My thinking only gets more messed up the next morning, when I visit the IRC hospital and learn that a patient, a refugee from Ethiopia, had just been delivered to the hospital with serious head injuries – bleeding profusely from the mouth, nose and ears. Hospital officials suspect that a blunt object had been used to beat up the man.
Neighbors say that while the two roommates, both refugees from Ethiopia, had other differences, the real fight was crystallized by Man-U's defeat by Barca. The man arrived gasping for breath, hospital officials tell me. And even before much first aid could be done, he succumbed. His bleeding had been too much.
What a death! Why should a man who has made a long trek across Eastern Africa's parched land come to die here after finally finding refuge and just because a team playing soccer thousands of miles away did not do well, just because Ronaldo, the Man-U striker, was not out of his element that evening? Is it that people here take soccer and life so seriously or is it that life in this part of the world is just too cheap?
The latter seems to hold more weight especially after I visit the UNHCR offices. Right at the gate, three kids – the oldest about three years -- are whimpering and kicking in the dust. Their mother had arrived earlier at the gate and abandoned the children there even before the security officers at the gate could get to talk to her.
One of the officers now offers milk and water to the snorting babies muttering to himself:
"What kind of a mother is this?" he wonders aloud. "Millions of mothers across the world are giving their all hoping to get children, which they are never likely to get, yet this one abandons children here to die!"
But honestly, it is always easy to blame. Life here in Kakuma can be hard to the extent that one loses faith in life.

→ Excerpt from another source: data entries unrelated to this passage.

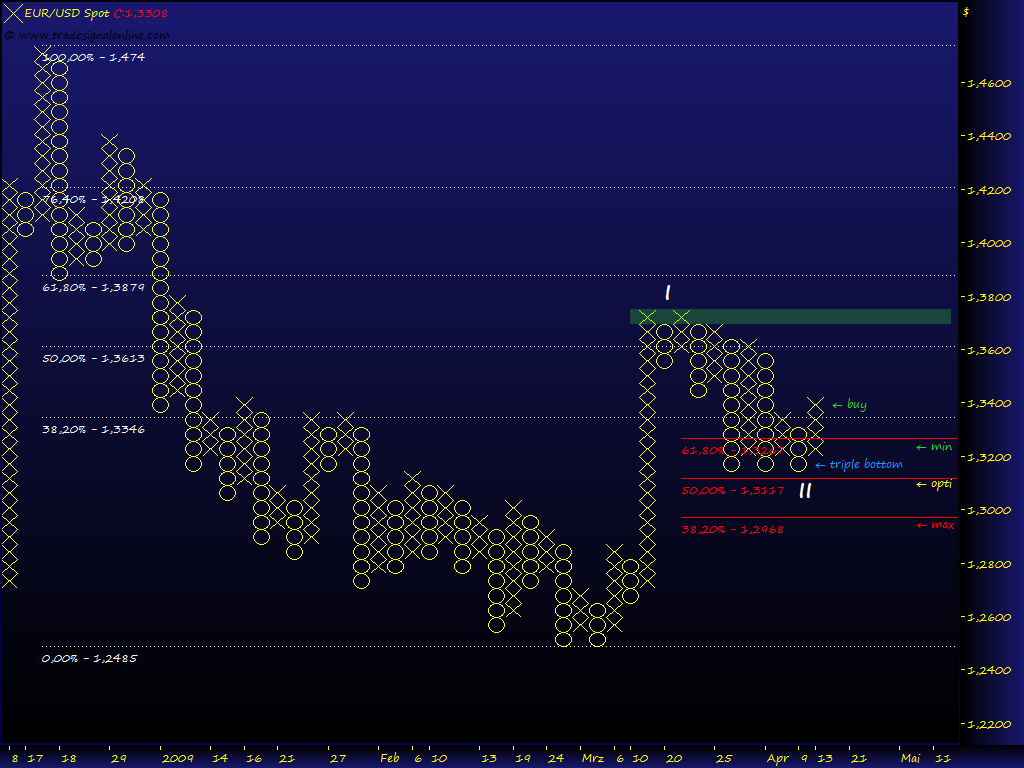Click the white 'II' marker near 50.00% level
The image size is (1024, 768).
pyautogui.click(x=805, y=491)
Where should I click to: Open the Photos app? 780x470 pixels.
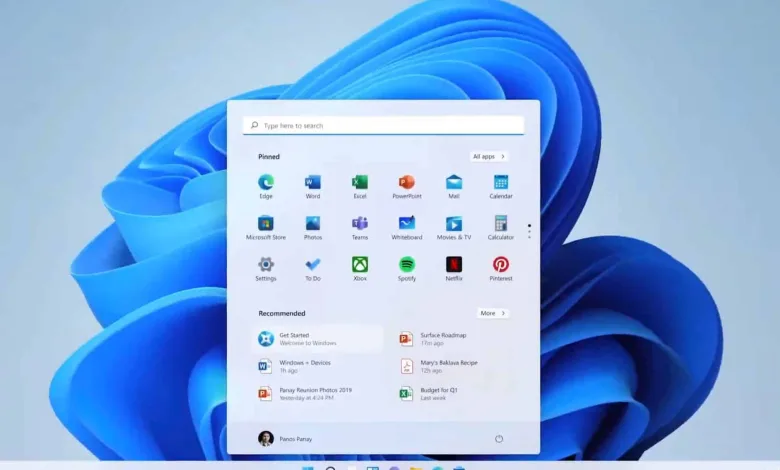coord(313,224)
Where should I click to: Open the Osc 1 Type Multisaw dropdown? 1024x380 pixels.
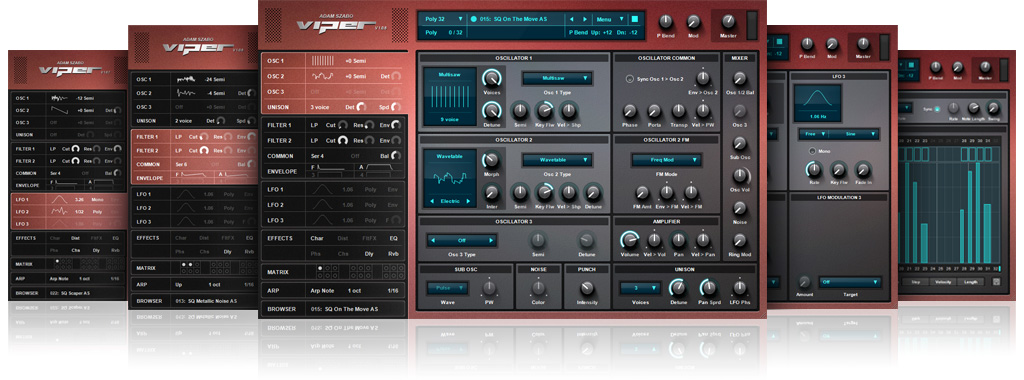pyautogui.click(x=557, y=78)
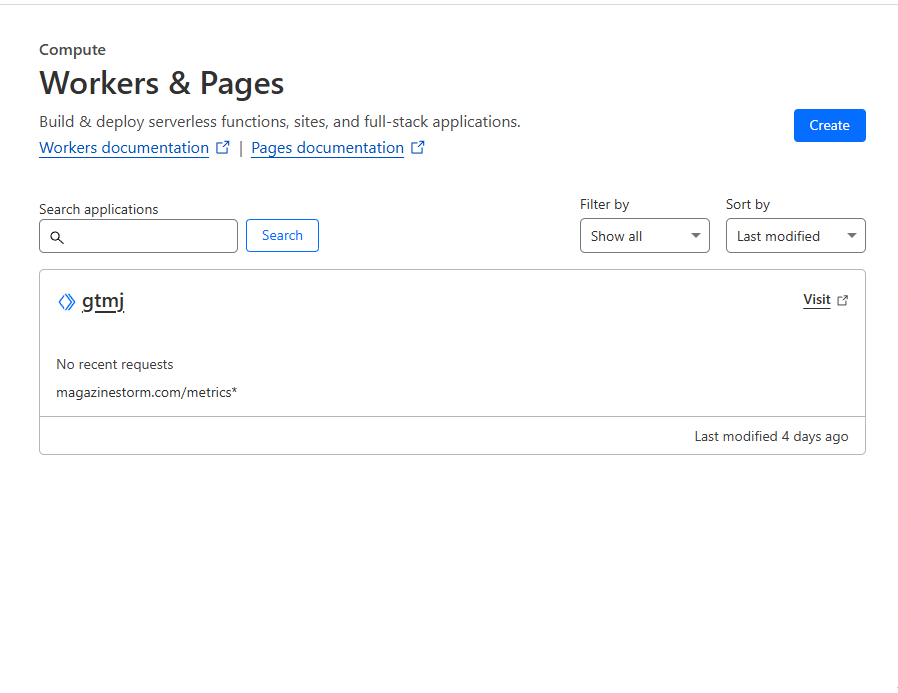
Task: Click the Visit link for gtmj
Action: tap(817, 300)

Visiting the refugee camp and seeing refugee mothers who arrive at the feeding centers holding scrawny children whose lives seem like they are about to ebb out and visiting the food distribution centers to see the local Turkana community scramble to offer the services to carry home the food rations that the refugees receive so they could get part of the share of what refugees themselves say is already too little is daunting.
Never before had I seen people struggle so much just to eat, just to keep their lives.

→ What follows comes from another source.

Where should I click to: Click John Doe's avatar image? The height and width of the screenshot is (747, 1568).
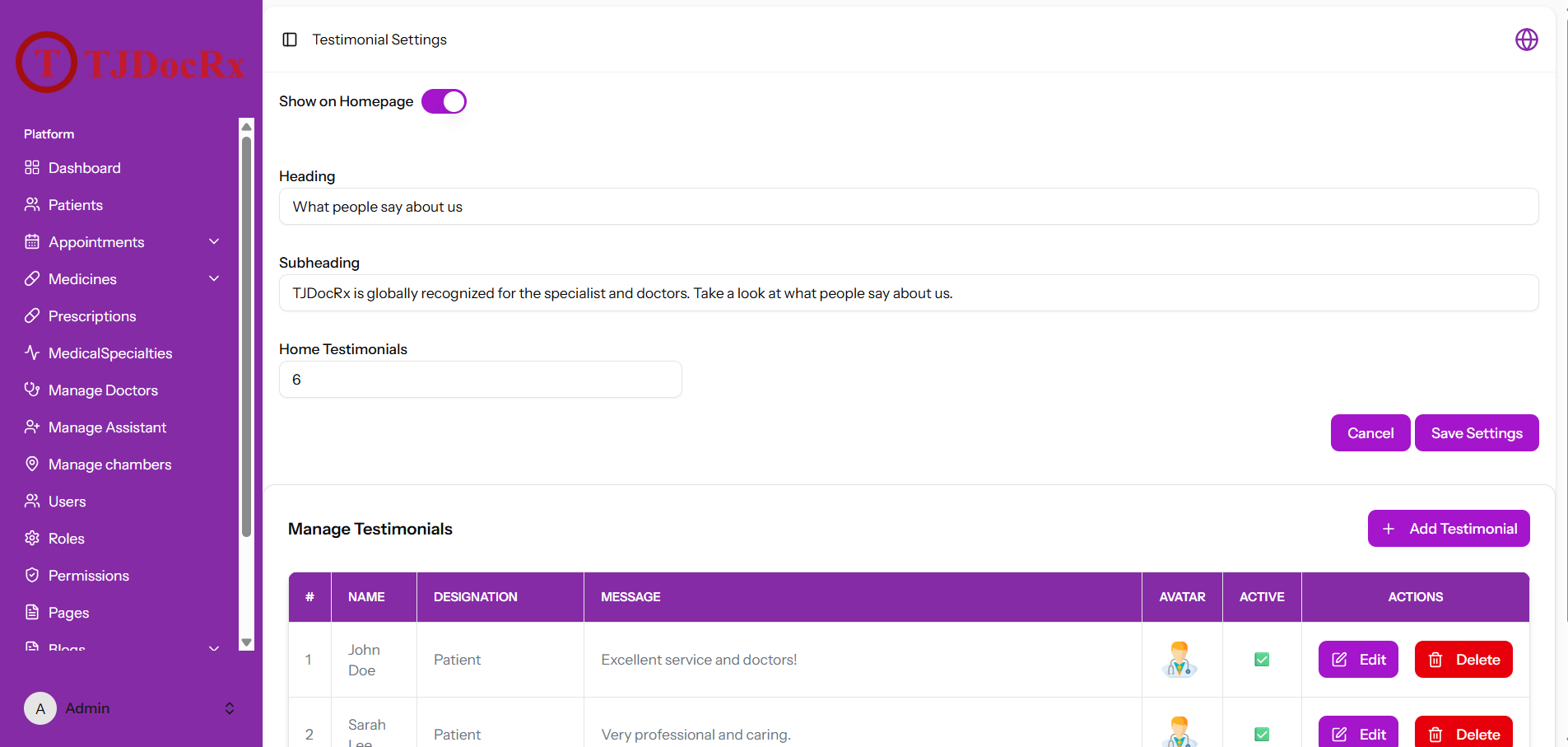[1179, 660]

An influx of refugees from war-torn Somalia, who are now finding their way to Kakuma from the overflowing Dadaab Refugee Camp, are likely to make matters worse here. Kakuma has in the last few years been overshadowed by Dadaab in matters of humanitarian assistance. Now aid agencies, still doing their work here, need more help to do good work.
With more directed aid which should also seek to help the Turkana - the local host community – Kakuma will be a better home for the many disenchanted souls which arrive here seeking sanctuary.